Me permitirán que lo diga sin rodeos: España está infestada de políticos con síndrome de Hubris, desde la Moncloa hasta la última concejalía de urbanismo en Villaconejos de Montelazarza. Gente que empezó siendo humana, con virtudes y defectos, pero que, a fuerza de escoltas, aplaudidores y ruedas de prensa sin preguntas, ha terminado creyéndose infalible. No es una exageración. Es ciencia, o al menos, una hipótesis médica respaldada por el sentido común y por las hemerotecas.

¿Qué diablos es el síndrome de Hubris?

Para entender de qué hablo, conviene repasar el término. “Hubris” (o Hybris, en su forma griega original) es una palabra que designaba en la antigua Atenas a la arrogancia excesiva, al desprecio por los límites que los dioses imponían a los hombres. Era una falta moral grave, que solía pagarse cara, porque la “Némesis” —la justicia divina— no perdonaba a los que se creían por encima del resto. En tragedias como las de Esquilo o Sófocles, el héroe caía por creerse inmortal. No muy distinto a lo que pasa en el Congreso de los Diputados, pero sin toga ni clámide.

En 2009, el británico Lord David Owen, que fue neurólogo además de político, propuso considerar el síndrome de Hubris como una alteración adquirida de la personalidad. Es decir: no se nace con él, se desarrolla. Como una infección, pero a base de elecciones ganadas —o bajo acuerdo de perdedores—, comparecencias triunfales y genuflexiones de asesores.

Según Owen, los síntomas son claros: desmesura, desprecio por el consejo ajeno, convicción de que sus decisiones son incuestionables, identificación del propio interés con el interés de la nación, y una obsesión por la gloria personal. Añádanle impunidad, redes clientelares y medios públicos que hacen de alfombra, y tendrán el retrato robot de más de un presidente.

¿Por qué España es caldo de cultivo para el Hubris?

Porque aquí, el poder no se entiende como un servicio, sino como un privilegio. Desde tiempos de Felipe II —que hablaba con Dios pero no con su pueblo— hasta Pedro Sánchez, pasando por dictadores, caudillos, presidentes tecnócratas o iluminados de izquierda, el político español medio se sube al coche oficial y ya no baja hasta que lo echan. O lo enchufan.

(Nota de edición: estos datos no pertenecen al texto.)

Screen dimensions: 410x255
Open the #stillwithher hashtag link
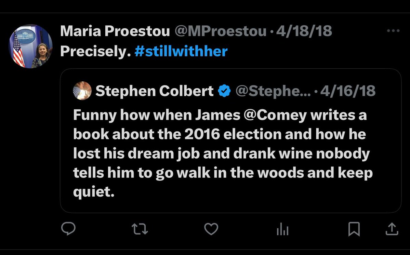click(181, 51)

Además, en este país tenemos una curiosa tolerancia hacia el exceso. Nos molesta más el que mete la pata en público que el que la mete en la caja. Y al que se atreve a señalar la soberbia de los poderosos lo tachan de terraplanista, resentido, o de “fascista”. Así que el político con Hubris no sólo no es corregido: es aplaudido por su parroquia, mientras los demás callan o miran hacia otro lado.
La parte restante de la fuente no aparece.